The obvious readout of Topo IV activity in the cell is the extent of topological linkage between the sister chromosomes. But because inactivation of either MukB (7) or Topo IV (15,20) cause defects in chromosome conformation, we used norfloxacin-induced chromosome cleavage as a measure of Topo IV activity (42). We first assessed the sensitivity of cells to norfloxacin, a quinolone that inhibits both DNA gyrase and Topo IV (22), in the presence and absence of a mukB deletion, which causes cells to grow somewhat more slowly than their isogenic parent (Supplementary Figure S4A). These cells also carried the S83L mutation in the GyrA subunit of DNA gyrase, which renders that enzyme resistant to the quinolone family of drugs including nalidixic acid and norfloxacin (43), so that the assay was measuring the effect of the drug on Topo IV (Figure 5A). The BW30270 gyrAnalR ΔmukB strain was consistently about 5-fold more sensitive to killing by 1 and 10 μM norfloxacin treatment than the parent strain BW30270 gyrAnalR. Previous observations have shown that ΔmukB strains had significantly increased sensitivity to novobiocin [the inhibitor of the ATPase activity of DNA gyrase (44) and Topo IV (18,19)] and slightly increased sensitivity to norfloxacin (45,46). Sensitivity was related to activity of the MukBEF condensin, was not related to multidrug efflux, and is thought to be a result of increased demand for type II topoisomerase activity during DNA replication (46). The increased sensitivity to norfloxacin of BW30270 gyrAnalR ΔmukB is consistent with these prior observations and with the idea that the presence of MukB in complex with Topo IV constrains the activity of the latter protein. Thus, when MukB is absent, more active Topo IV is present on the chromosome, making the strain more sensitive to the poison norfloxacin, as well as satisfying the increased demand for topoisomerase activity.

Figure 5.

Figure 5.

mukB deletion increases sensitivity to norfloxacin and suppresses Topo IV-catalyzed DNA cleavage in a gyrAnalR background. (A) Norfloxacin sensitivity of BW30270 gyrAnalR and BW30270 gyrAnalRΔmukB. Cells were grown at 25ºC in LB medium to mid-log phase, treated with the indicated concentrations of norfloxacin for 30 min, the drug was washed out, cells were then plated on LB plates that did not contain norfloxacin, and survival scored as described under Materials and Methods. NFX, norfloxacin. (B) Norfloxacin-induced DNA cleavage is unaffected by mukB deletion in a wild-type gyrA background. BW30270 and BW30270 ΔmukB cells were grown and treated with norfloxacin as above. After washing, cells were formed in agarose plugs, and treated with SDS and proteinase K and the DNA subjected to pulsed-field gel electrophoretic analysis as described under Materials and Methods. W, well; CZ, compression zone. (C) mukB deletion increases norfloxacin-induced DNA cleavage in a gyrAnalR background. Pulsed-field gel electrophoretic analysis of DNA cleavage in BW30270 gyrAnalR and BW30270 gyrAnalRΔmukB cells treated with the indicated concentrations of norfloxacin as described above and under Materials and Methods. (D) mukB deletion increases norfloxacin-induced DNA cleavage in a gyrAnalR background. Plot (mean and standard deviation, n = 3) of the densitometric intensity in any given pixel multiplied by the distance from the well for each lane of three independent gels including the one shown in panel C.

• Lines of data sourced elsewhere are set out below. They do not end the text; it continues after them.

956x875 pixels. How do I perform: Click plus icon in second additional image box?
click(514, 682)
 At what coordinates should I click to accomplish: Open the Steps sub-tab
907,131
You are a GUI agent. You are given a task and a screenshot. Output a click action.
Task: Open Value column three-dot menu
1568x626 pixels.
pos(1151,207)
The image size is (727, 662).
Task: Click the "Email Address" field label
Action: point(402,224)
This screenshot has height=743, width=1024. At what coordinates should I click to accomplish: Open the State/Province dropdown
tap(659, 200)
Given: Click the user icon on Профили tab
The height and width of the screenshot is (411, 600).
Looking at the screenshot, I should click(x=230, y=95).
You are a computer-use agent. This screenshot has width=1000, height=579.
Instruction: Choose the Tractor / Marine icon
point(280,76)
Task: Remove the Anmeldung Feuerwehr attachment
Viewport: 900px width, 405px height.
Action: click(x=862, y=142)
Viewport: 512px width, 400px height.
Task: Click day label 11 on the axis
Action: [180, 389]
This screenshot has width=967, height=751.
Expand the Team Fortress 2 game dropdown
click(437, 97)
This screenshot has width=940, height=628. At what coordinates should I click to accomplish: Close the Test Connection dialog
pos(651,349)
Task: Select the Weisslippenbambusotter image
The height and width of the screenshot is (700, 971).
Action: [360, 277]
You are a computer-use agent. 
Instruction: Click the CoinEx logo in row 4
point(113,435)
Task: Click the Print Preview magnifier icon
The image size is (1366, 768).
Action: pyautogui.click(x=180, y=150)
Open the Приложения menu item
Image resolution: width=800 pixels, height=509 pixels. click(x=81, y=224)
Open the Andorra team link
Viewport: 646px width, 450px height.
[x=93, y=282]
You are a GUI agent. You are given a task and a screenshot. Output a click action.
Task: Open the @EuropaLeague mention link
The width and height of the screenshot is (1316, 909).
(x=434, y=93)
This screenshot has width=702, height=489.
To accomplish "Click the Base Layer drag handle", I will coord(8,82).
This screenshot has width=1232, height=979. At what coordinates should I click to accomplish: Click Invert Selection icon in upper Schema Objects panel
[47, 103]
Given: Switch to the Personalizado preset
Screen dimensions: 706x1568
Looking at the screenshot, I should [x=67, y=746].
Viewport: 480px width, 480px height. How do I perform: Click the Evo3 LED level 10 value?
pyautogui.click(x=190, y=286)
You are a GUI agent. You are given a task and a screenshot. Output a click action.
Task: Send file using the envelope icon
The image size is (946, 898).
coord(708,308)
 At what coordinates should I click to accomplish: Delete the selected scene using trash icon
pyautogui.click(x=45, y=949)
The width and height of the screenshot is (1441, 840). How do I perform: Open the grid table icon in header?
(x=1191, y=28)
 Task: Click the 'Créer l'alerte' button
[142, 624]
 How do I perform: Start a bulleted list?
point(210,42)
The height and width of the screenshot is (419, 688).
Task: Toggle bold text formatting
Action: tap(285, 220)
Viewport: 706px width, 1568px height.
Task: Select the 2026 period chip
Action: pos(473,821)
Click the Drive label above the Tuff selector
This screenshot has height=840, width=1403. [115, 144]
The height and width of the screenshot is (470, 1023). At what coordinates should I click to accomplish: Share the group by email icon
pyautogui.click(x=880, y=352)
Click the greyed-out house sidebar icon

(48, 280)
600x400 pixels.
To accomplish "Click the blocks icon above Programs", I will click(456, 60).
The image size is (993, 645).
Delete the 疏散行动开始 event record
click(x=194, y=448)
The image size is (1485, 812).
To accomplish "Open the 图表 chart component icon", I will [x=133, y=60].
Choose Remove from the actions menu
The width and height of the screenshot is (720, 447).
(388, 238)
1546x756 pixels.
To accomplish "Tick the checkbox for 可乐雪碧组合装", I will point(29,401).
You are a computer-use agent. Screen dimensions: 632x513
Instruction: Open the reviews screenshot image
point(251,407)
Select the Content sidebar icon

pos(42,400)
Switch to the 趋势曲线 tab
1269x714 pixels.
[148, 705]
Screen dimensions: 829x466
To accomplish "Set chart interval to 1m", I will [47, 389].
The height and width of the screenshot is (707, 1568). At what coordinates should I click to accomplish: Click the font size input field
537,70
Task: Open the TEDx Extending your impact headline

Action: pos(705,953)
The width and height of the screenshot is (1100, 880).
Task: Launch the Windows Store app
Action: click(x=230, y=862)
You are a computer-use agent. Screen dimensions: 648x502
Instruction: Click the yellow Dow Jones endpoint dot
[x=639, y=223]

To expand this observation, we assessed the extent of DNA cleavage directly by pulsed-field gel electrophoresis (Figure 5B-D and Supplementary Figure S4B and C). Cells in early log phase were exposed to varying concentrations of norfloxacin for 30 min and then prepared for PFGE. Treatment with proteinase K and SDS will convert the open complex of Topo IV-norfloxacin-chromosomal DNA to a frank double-stranded DNA break and these DNA fragments will, unlike the circular chromosome or replicating intermediates thereof, migrate into the gel.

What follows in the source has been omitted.